_Görevleriniz_
[A] Lego yaklaşımını anlatan metin bölümüne göre bu yaklaşım, şirketlerin neye konsantre olmasına izin veriyor?
[B] Lego yaklaşımını anlatan metin bölümünde "Geliştiriciler, her seferinde" ifadesinden "olmasına izin veriyor." ifadesine kadar olan kısmı, bu son ifade de dahil olmak üzere, "lego tuğlaları" yerine "yapı taşları" koyarak düzenleyin.

_Metin Bölümü_
Couchbase bu noktada kurumlara, dijital dönüşüm anlamında tükenmişliğin önüne geçmek ve bulut dağıtımını en iyi şekilde yönetebilmek konusunda geliştiricileri motive tutmak adına şu proaktif adımlar atmalarını öneriyor.
Her seferinde yeni bir tuğla
İşletmelerin bunu yapabilmelerinin bir yolu, dijital dönüşüm yolculuklarında bir ‘Lego’ yaklaşımını benimsemekten geçiyor. Bu noktada şekillendirilebilir bir iş stratejisi benimsemek, geliştiricilerin baskısını ortadan kaldırmak ve üst seviye teknik uzmanlığa daha az ihtiyaç duyarak daha fazla yeniliği teşvik edebilmek için en doğru harekettir.
Lego ile bir şeyler inşa ederken, yola hiçbir talimat olmadan çıksanız bile, aynı tuğlaları tekrar tekrar kullandığınız için tamamen sıfırdan başlamanız gerekmez. Lego örneğinde geçerli olan birleştirilebilirlik veya iyi tanımlanmış ara yüzlere sahip bileşen parçalarından altyapı ve uygulamalar oluşturma ve yapılandırma yaklaşımı, aynı şekilde yeni dijital hizmetler geliştirirken de geçerlidir.
Geliştiriciler, her seferinde sıfırdan başlamak veya belirli bir kod yazmak yerine, mevcut dijital varlıkları oluşturup ayrıştırarak ve bunları yeniden kullanılabilir lego tuğlaları olarak kullanarak yeni deneyimleri hızlıca iş sürecine entegre edebiliyorlar. Bu şekilde, şirket mevcut beceri setini kullanmaya devam ederken, kaynaklarının değerini en üst düzeye çıkarmış oluyor. Lego yaklaşımı şirketlerin yeni deneyimler ve hizmetler geliştirmeye konsantre olmasına izin veriyor.
Bu noktada özellikle geliştiriciler için belki de en önemlisi bu yöntem sayesinde ekipler üzerindeki baskının azalacak olması. Bu sadece yeni beceri gereksinimini minimize etmesi açısından değil, aynı zamanda birleştirilebilirlik temelli bu strateji sayesinde, altyapıyı yönetme veya sunucular, depolama ve bağlantı gibi fiziksel varlıkları yeniden yapılandırma konusunda artık endişelenmelerine gerek olmadığı için de önem arz ediyor. Bunun yerine şirketler, tüm varlıklarını birden çok buluta dağıtan tek bir merkez üzerinden uçtan uca yönetebiliyorlar.

_Verilen Bilgiler_
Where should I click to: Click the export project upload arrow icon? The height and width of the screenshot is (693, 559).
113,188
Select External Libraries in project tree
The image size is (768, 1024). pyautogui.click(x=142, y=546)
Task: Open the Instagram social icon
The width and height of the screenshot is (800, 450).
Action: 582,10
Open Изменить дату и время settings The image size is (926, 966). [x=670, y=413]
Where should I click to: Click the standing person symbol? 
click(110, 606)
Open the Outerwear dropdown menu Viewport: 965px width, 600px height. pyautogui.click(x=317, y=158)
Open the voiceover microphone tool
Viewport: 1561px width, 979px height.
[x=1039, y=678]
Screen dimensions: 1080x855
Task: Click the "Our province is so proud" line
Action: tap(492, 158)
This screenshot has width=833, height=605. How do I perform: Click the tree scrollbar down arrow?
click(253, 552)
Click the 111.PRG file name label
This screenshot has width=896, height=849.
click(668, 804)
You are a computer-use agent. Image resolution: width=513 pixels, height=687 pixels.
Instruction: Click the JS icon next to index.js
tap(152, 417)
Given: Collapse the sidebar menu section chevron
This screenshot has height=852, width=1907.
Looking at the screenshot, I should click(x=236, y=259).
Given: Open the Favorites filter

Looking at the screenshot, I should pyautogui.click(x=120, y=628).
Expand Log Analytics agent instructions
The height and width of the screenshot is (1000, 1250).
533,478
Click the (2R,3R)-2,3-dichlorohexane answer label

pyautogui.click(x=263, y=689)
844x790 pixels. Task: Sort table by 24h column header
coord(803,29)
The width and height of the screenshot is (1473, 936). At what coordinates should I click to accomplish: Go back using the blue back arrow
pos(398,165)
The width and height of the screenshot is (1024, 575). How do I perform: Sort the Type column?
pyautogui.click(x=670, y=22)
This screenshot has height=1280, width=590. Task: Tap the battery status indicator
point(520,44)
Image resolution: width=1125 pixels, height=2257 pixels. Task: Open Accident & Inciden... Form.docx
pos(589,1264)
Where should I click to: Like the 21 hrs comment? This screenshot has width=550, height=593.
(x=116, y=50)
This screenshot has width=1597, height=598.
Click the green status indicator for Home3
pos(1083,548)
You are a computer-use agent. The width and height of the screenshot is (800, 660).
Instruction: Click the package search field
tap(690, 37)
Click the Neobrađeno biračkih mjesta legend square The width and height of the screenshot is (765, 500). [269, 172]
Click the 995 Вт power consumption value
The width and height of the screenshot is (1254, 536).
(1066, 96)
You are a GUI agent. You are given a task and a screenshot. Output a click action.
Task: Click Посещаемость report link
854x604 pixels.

_Yanıt Kümesi_
[A] Yeni deneyimler ve hizmetler geliştirmeye.

[B]
Geliştiriciler, her seferinde sıfırdan başlamak veya belirli bir kod yazmak yerine, mevcut dijital varlıkları oluşturup ayrıştırarak ve bunları yeniden kullanılabilir yapı taşları olarak kullanarak yeni deneyimleri hızlıca iş sürecine entegre edebiliyorlar. Bu şekilde, şirket mevcut beceri setini kullanmaya devam ederken, kaynaklarının değerini en üst düzeye çıkarmış oluyor. Lego yaklaşımı şirketlerin yeni deneyimler ve hizmetler geliştirmeye konsantre olmasına izin veriyor.